Port-Vendres, on débarque le matériel qui est chargé sur un train à vapeur,
remplacé à Perpignan par une locomotive électrique. Le lendemain ils sont au
camp de Sissonne, où leur régiment est dissous. Les 80 musulmans qui s'y
trouvaient sont envoyés en banlieue parisienne, à Melun ou à Vernon. C'est à
Vernon qu'on l'envoie. Aussitôt arrivé, il écrit à sa femme et à sa mère, qui
lui répond qu'on le recherche. Il reçoit une lettre d'un ami FLN de son
beau-père qui lui dit « tu n'as rien fait, on t'attend, reviens ! »,
mais se méfie et préfère rester... Une lettre suivante lui dira « j'ai pris ta
femme avec les enfants », mais sa mère l'informe que ce n'est pas vrai. En
1963, elle lui écrit une lettre, en français : « si tu peux te débrouiller pour
venir chercher ta femme et tes enfants, c'est le moment, avec la guerre du
Maroc, ils sont tous partis à la frontière ». Le Maroc et l'Algérie viennent en
effet de se lancer dans un conflit frontalier.
Il va montrer
cette lettre à son capitaine, elle remonte jusqu'au colonel, qui téléphone au
général et lui fait remettre une permission, un laissez-passer, et les frais de
voyage.
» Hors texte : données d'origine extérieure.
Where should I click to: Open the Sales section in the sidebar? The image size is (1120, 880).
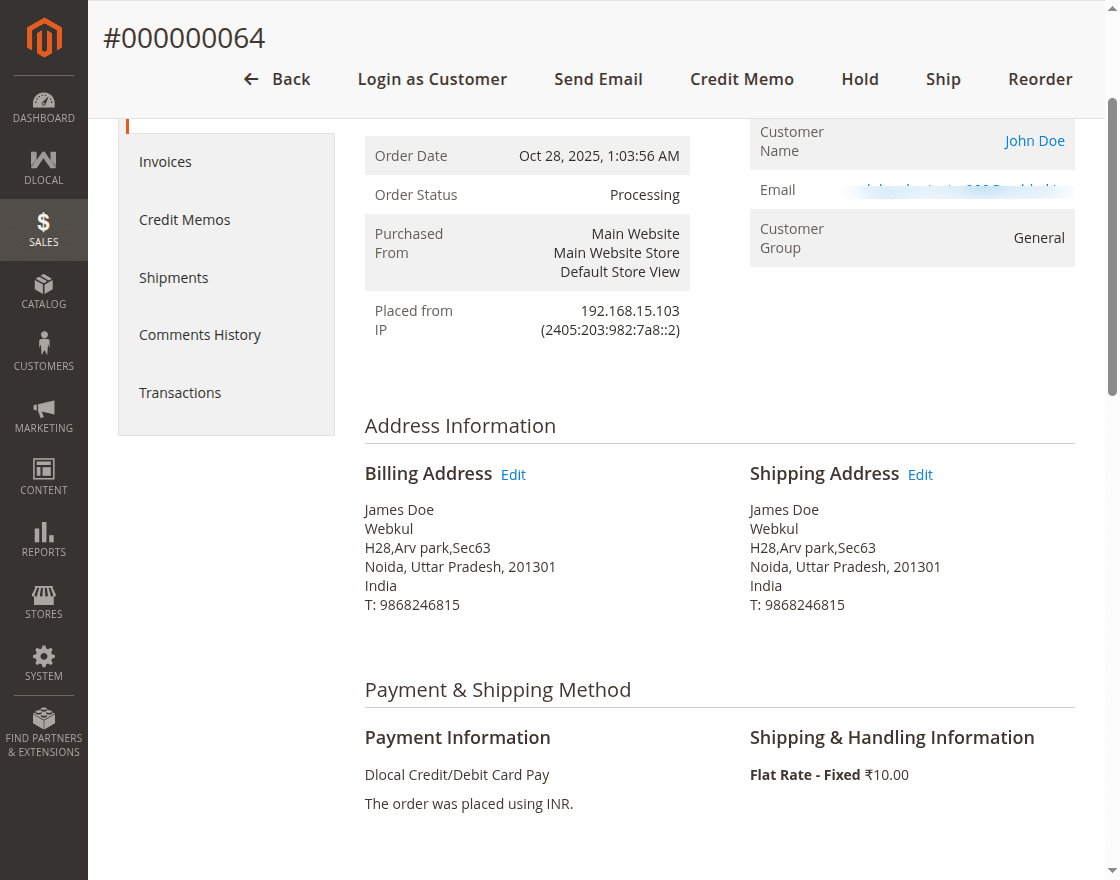43,229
Il doit pouvoir ainsi se rendre à la caserne de Miliana, qui en
fonction des accords d'Evian est encore tenue par l'armée française. Un de ses
camarades, qui lui aussi habite aujourd'hui Pîtres, va comme lui rechercher sa
femme et ses enfants.
Cependant, à
l'arrivée à Alger, dans la caserne de transit, quand il annonce qu'il se rend à
Miliana, on lui répond que c'est beaucoup trop dangereux. Mais, apprenant
qu'une ambulance venait précisément d'arriver de Miliana, il réussit à force
d'insistance à se faire prendre à bord. Il est ainsi le soir à la caserne, va
voir sa mère le lendemain, lui donne l'argent d'un taxi pour qu'elle aille
chercher sa femme et ses enfants, et les attend caché chez elle. Ils
reprendront la route d'Alger en partie dans l'ambulance, pour aller attendre
dans une caserne le bateau pour Marseille, où ils débarquent sous la protection
des CRS et les insultes des ouvriers algériens du port. Il insiste sur ce qu'il
doit aux officiers et sous-officiers français : « c'est grâce à eux que nous
sommes là ».
Durant le trajet
de retour, il se souvient d'avoir appris l'assassinat de John Kennedy.
Rentré à Vernon,
il va expliquer à son capitaine qu'il voudrait quitter l'armée pour travailler
et gagner un peu plus pour sa famille. Quinze jours plus tard, sa demande est
acceptée et on lui propose du travail à la Sabla, à Pîtres. Il va quitter
l'entreprise à la suite d'une réclamation auprès d'un contremaître qui ne lui
payait que 44 heures sur les 48 effectuées et lui dit que c'est à prendre ou à
laisser. Il préfère laisser, et trouve un emploi à la SICA. Le directeur de la
Sabla viendra à trois reprises le chercher jusque chez lui, il lui expliquera
ce qu'il en est du contremaître, mais n'obtiendra pas réparation. De toute
façon, il est mieux payé à la SICA, il y travaille jusqu'à sa retraite en 1994.
En conclusion
Bien qu'il estime
aujourd'hui faire partie des « Français oubliés », il dit avoir été bien reçu
par l'ensemble de la population, malgré de petits incidents. Il aura, entre
autres, eu du mal à se faire admettre, à une certaine époque, au sein de la
section des anciens combattants, et en garde un sentiment d'injustice.